For this exercise, an exact copy is needed of only the lines from the one containing "Where should I click to: Open the Terminal" through the end of the data, with pictures left out.

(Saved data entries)

■ ■ ■ ■ ■ ■ ■

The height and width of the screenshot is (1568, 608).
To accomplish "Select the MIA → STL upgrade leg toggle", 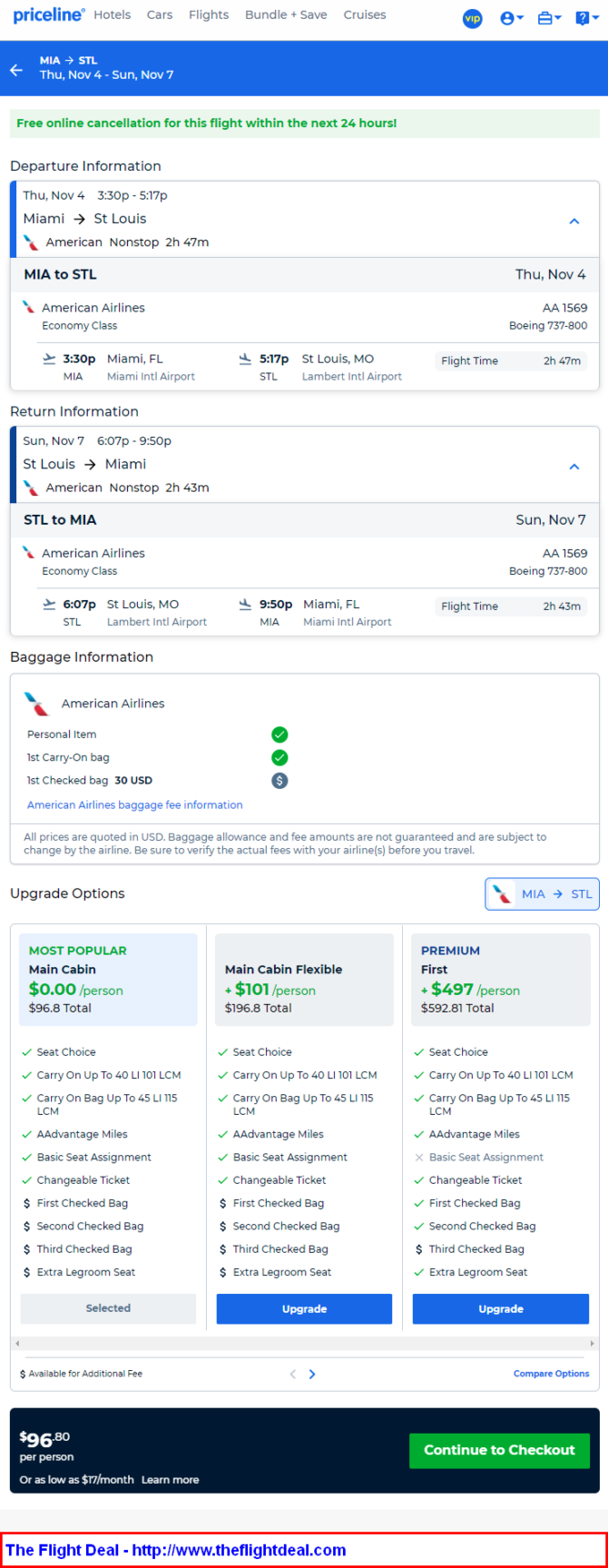I will (x=543, y=893).
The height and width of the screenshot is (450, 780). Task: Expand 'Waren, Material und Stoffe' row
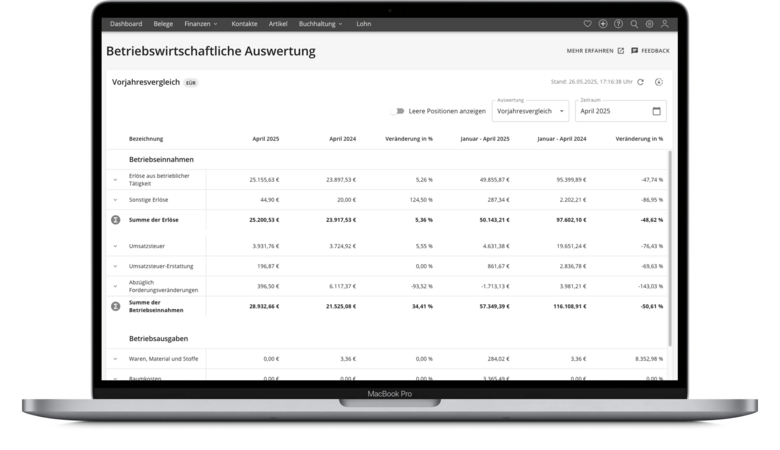coord(115,358)
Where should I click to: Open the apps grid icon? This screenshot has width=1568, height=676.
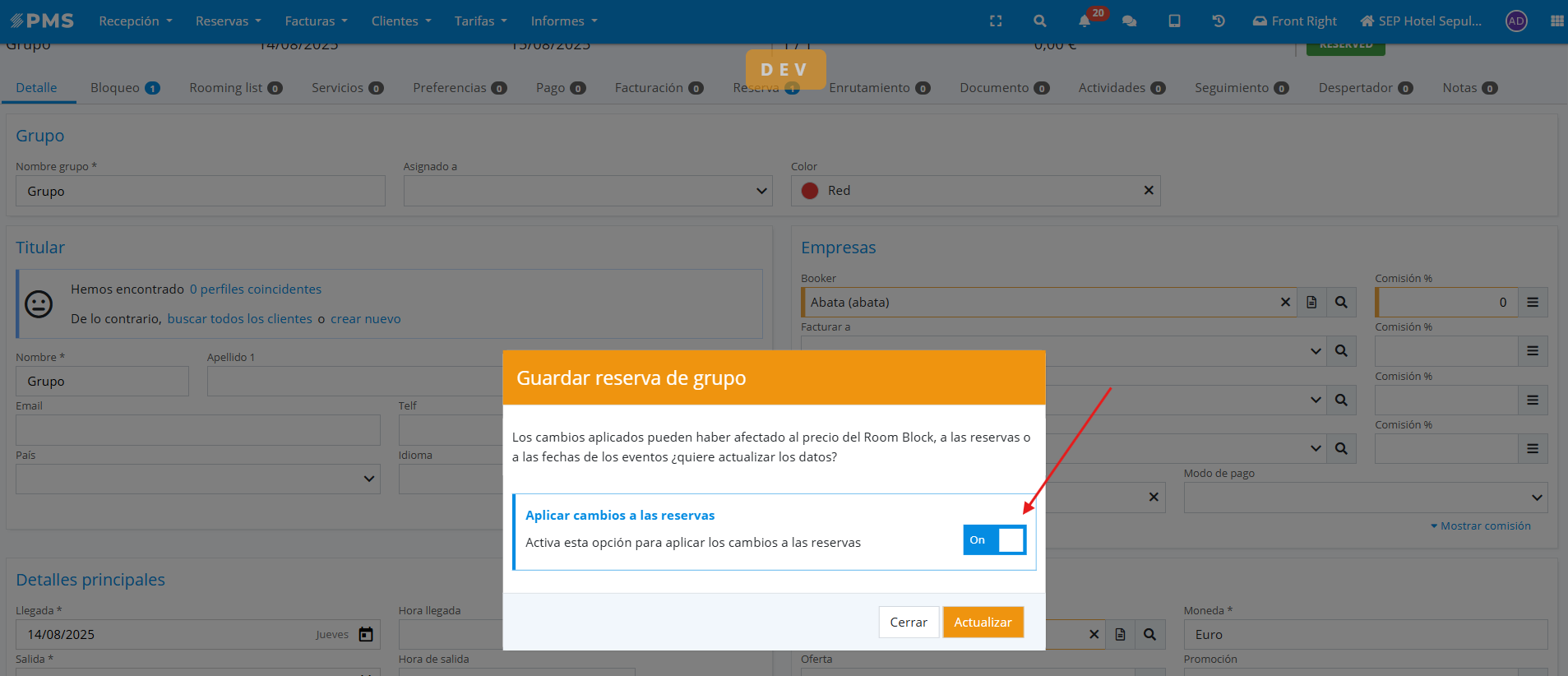[x=1556, y=21]
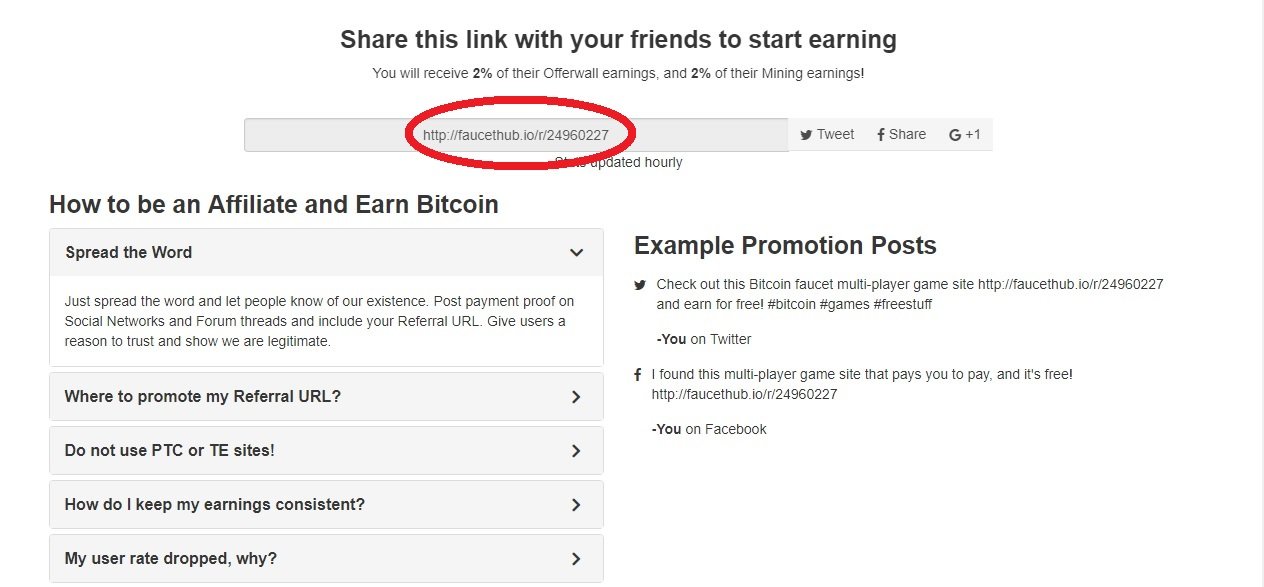Expand How do I keep my earnings consistent chevron
Image resolution: width=1264 pixels, height=587 pixels.
(576, 505)
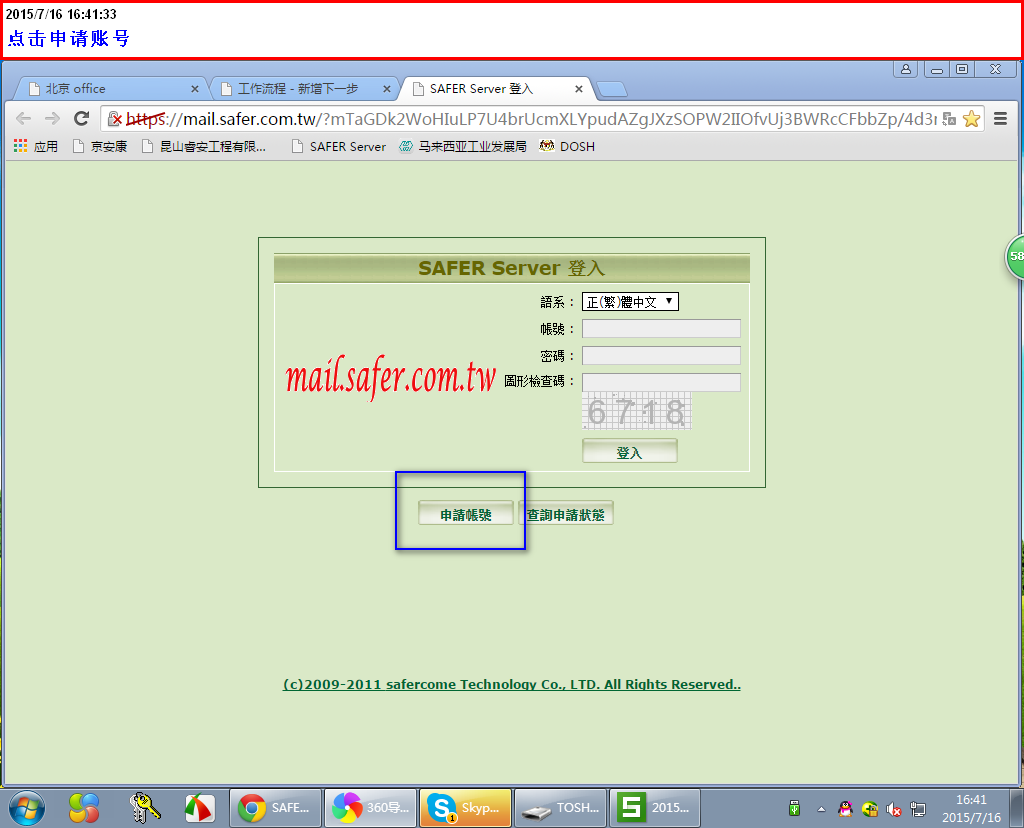
Task: Expand the language dropdown 正(繁)體中文
Action: click(630, 302)
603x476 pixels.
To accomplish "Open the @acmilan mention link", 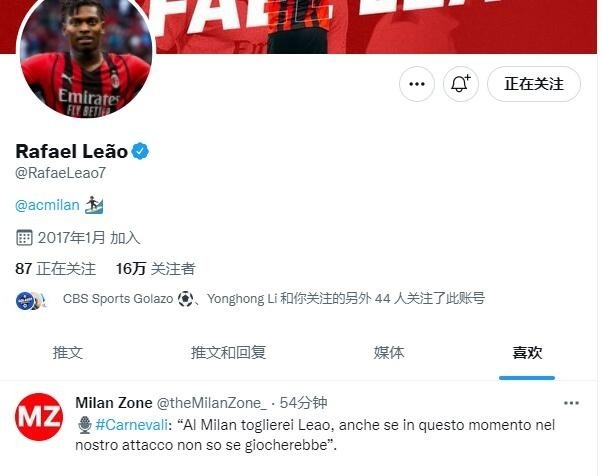I will pos(47,205).
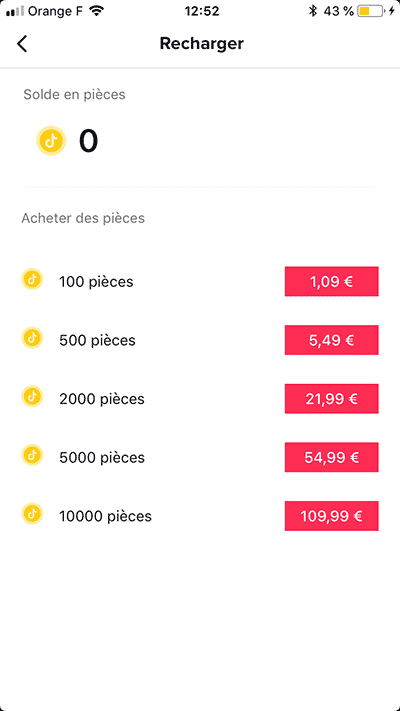Tap the coin icon next to 2000 pièces

(x=32, y=396)
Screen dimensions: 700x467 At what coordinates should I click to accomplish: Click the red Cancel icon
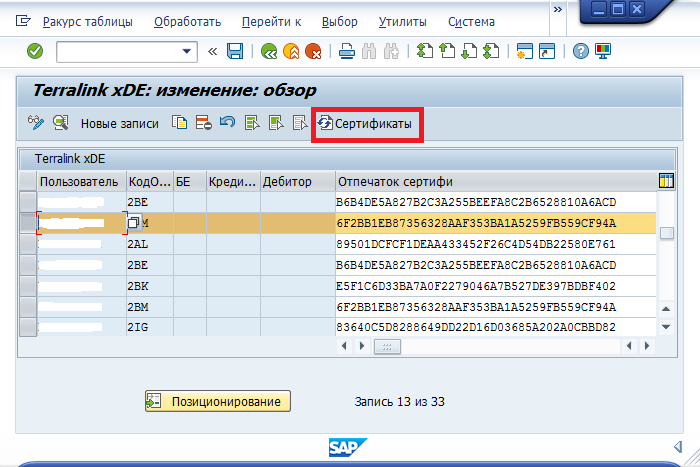tap(313, 51)
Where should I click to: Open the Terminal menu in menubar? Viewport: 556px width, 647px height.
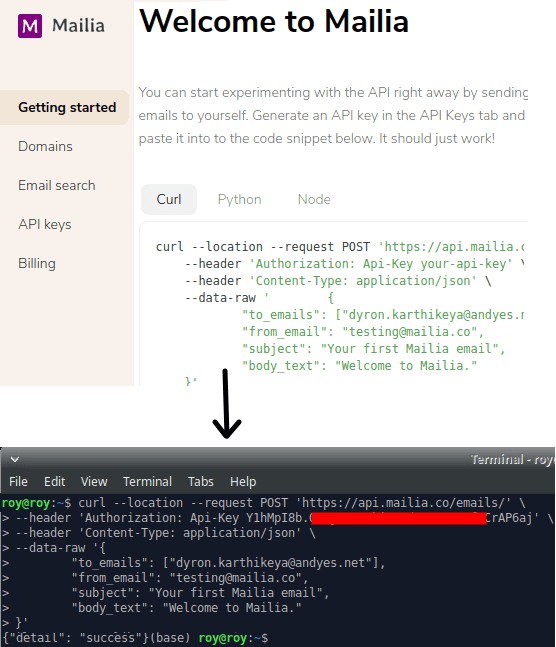click(147, 482)
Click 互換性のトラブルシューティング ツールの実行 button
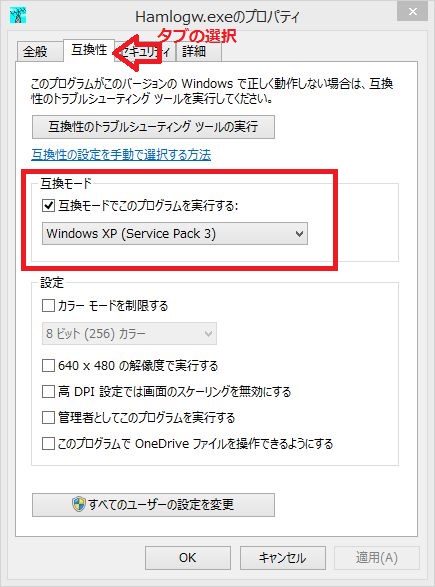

■ ■ ■ ■ ■ ■ ■

# Answer space
Where should I click to: Open the Terminal menu in menubar? Viewport: 556px width, 647px height.
click(147, 482)
Click 互換性のトラブルシューティング ツールの実行 button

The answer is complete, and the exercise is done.